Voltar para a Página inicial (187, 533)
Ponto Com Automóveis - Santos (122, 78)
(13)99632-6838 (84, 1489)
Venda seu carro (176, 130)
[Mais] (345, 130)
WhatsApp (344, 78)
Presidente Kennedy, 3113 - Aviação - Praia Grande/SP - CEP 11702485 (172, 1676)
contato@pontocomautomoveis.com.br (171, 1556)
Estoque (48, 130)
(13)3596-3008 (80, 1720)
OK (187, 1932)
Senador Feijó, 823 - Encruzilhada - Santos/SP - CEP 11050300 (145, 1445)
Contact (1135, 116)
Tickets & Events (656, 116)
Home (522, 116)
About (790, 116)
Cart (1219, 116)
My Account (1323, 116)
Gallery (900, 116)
---
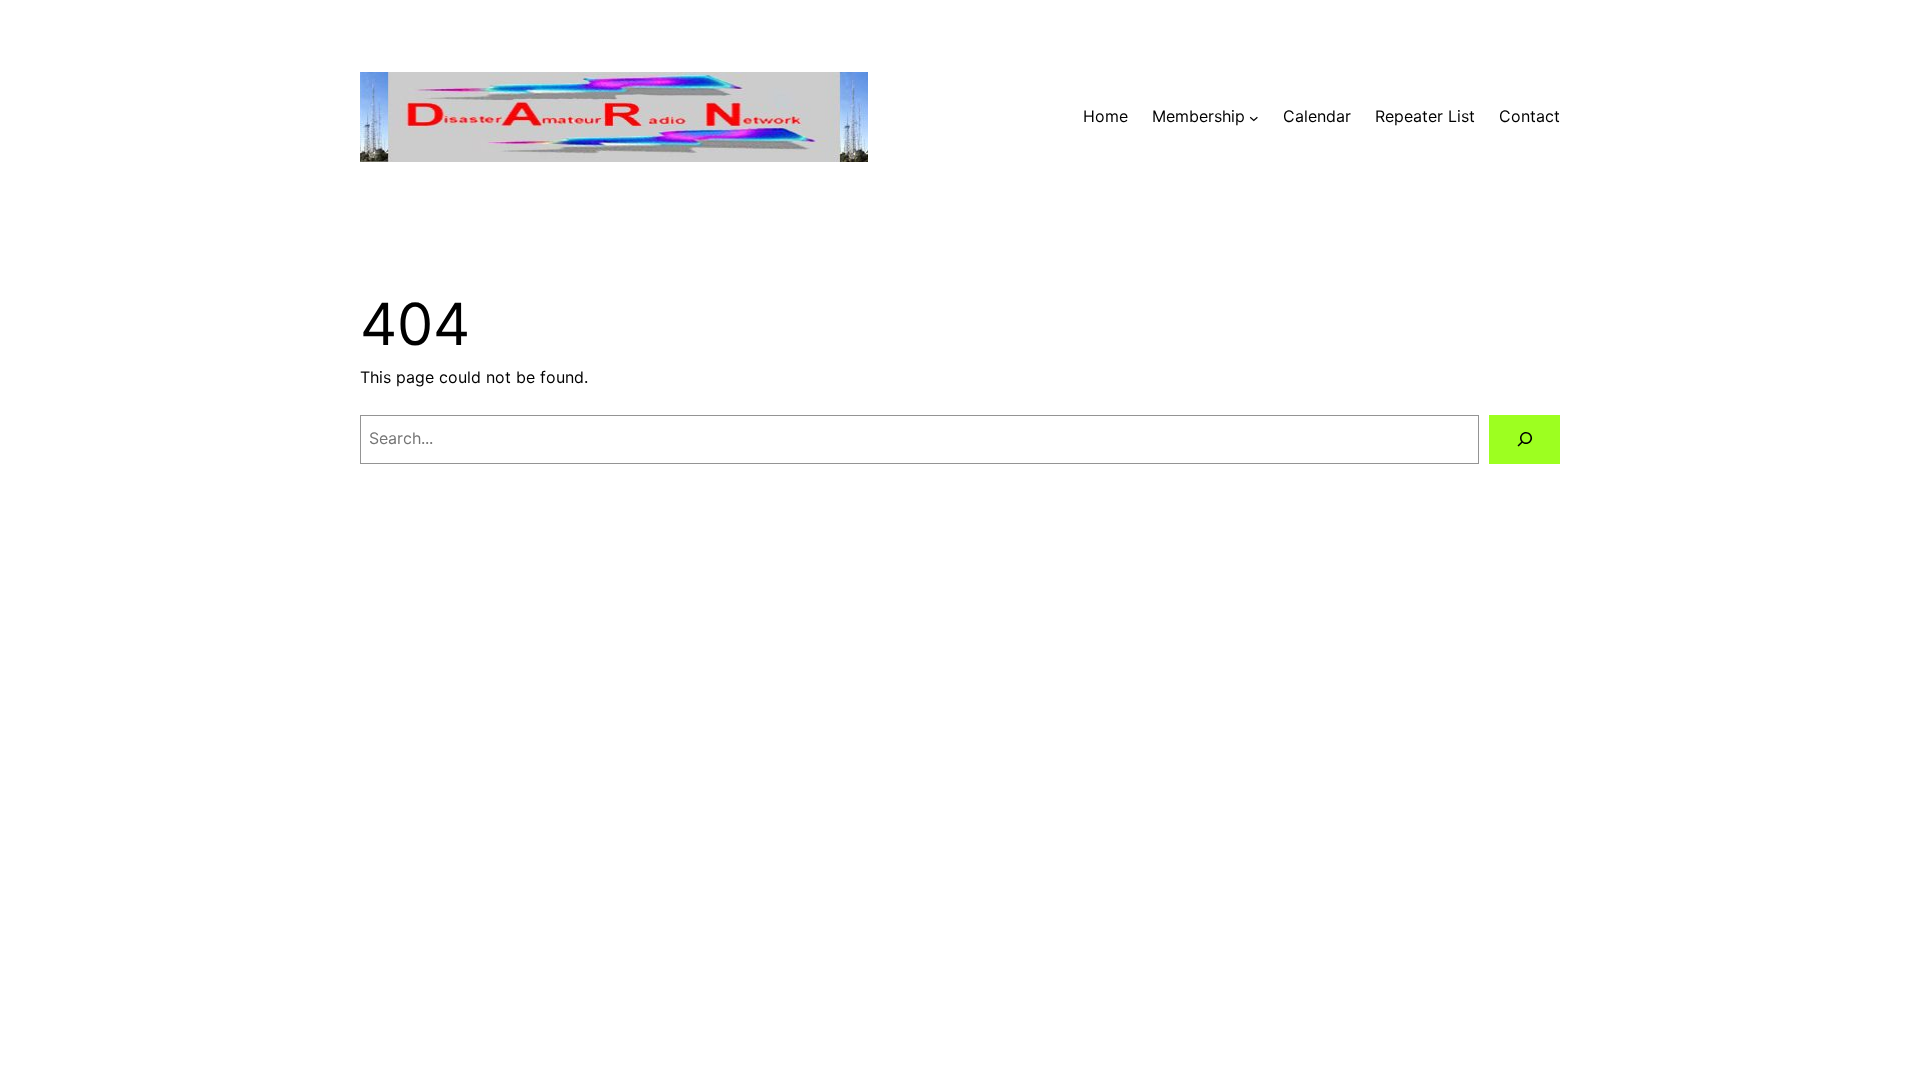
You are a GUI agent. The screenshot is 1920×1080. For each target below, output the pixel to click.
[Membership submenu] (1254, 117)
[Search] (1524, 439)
---
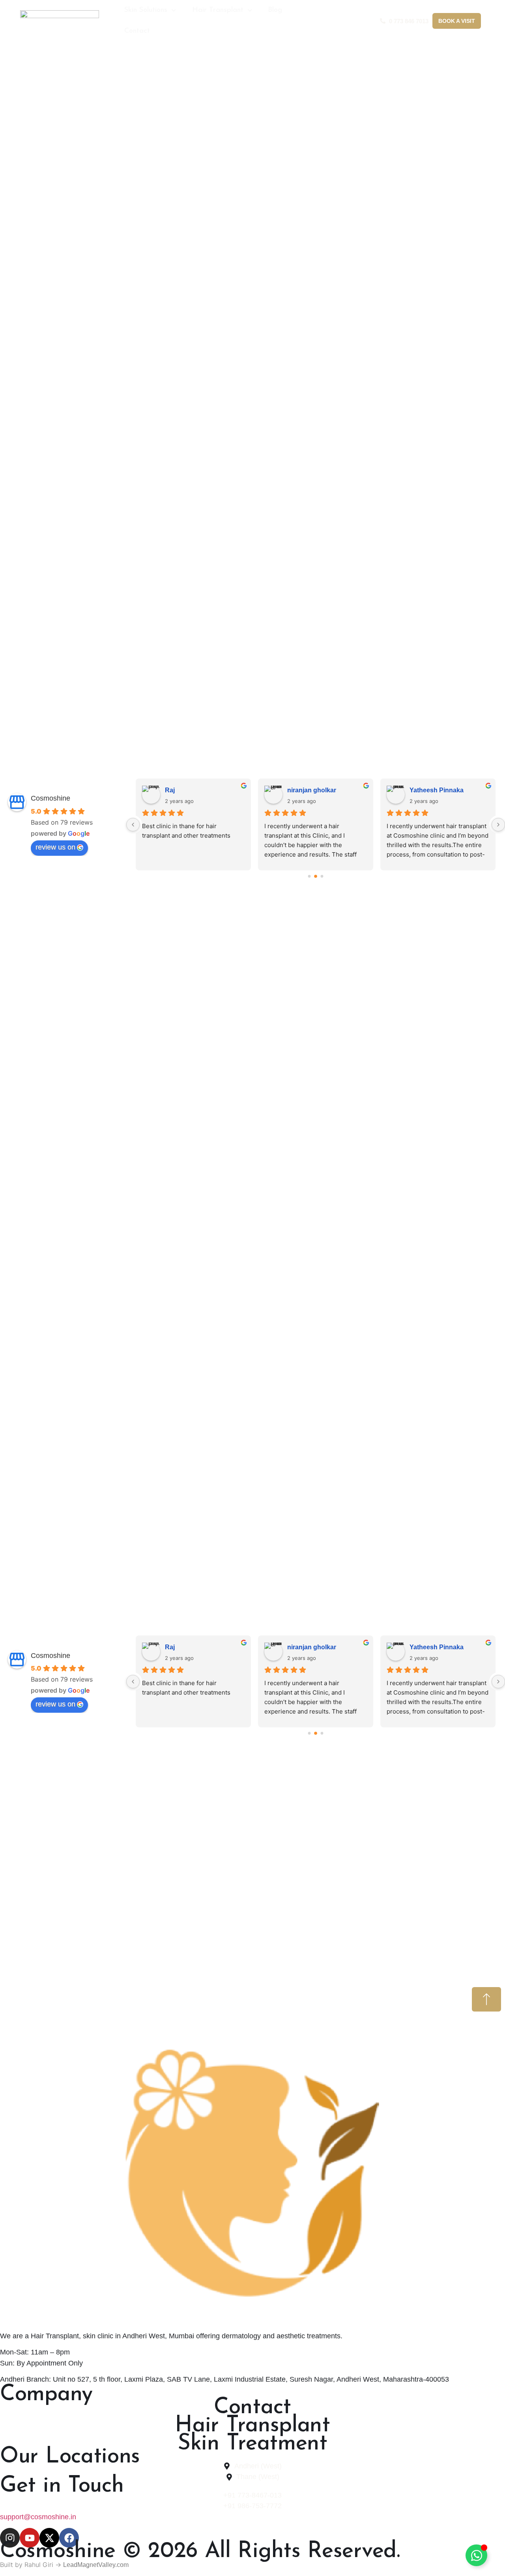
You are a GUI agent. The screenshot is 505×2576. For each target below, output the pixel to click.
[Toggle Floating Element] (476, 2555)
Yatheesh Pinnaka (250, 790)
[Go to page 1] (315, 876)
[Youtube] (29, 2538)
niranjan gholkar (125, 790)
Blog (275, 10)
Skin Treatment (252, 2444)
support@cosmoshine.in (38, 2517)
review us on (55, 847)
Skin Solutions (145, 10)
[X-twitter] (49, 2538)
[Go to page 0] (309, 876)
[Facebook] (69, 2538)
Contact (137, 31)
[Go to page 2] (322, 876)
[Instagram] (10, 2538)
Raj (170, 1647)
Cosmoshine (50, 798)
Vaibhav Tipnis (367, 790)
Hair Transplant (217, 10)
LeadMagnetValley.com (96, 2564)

**Exercise**
Transcribe the records above exactly, beginning at the line that contains "Raj (170, 1647)" and ending with the line that contains "LeadMagnetValley.com (96, 2564)", both included, and nothing else.

**Your response**
Raj (170, 1647)
Cosmoshine (50, 798)
Vaibhav Tipnis (367, 790)
Hair Transplant (217, 10)
LeadMagnetValley.com (96, 2564)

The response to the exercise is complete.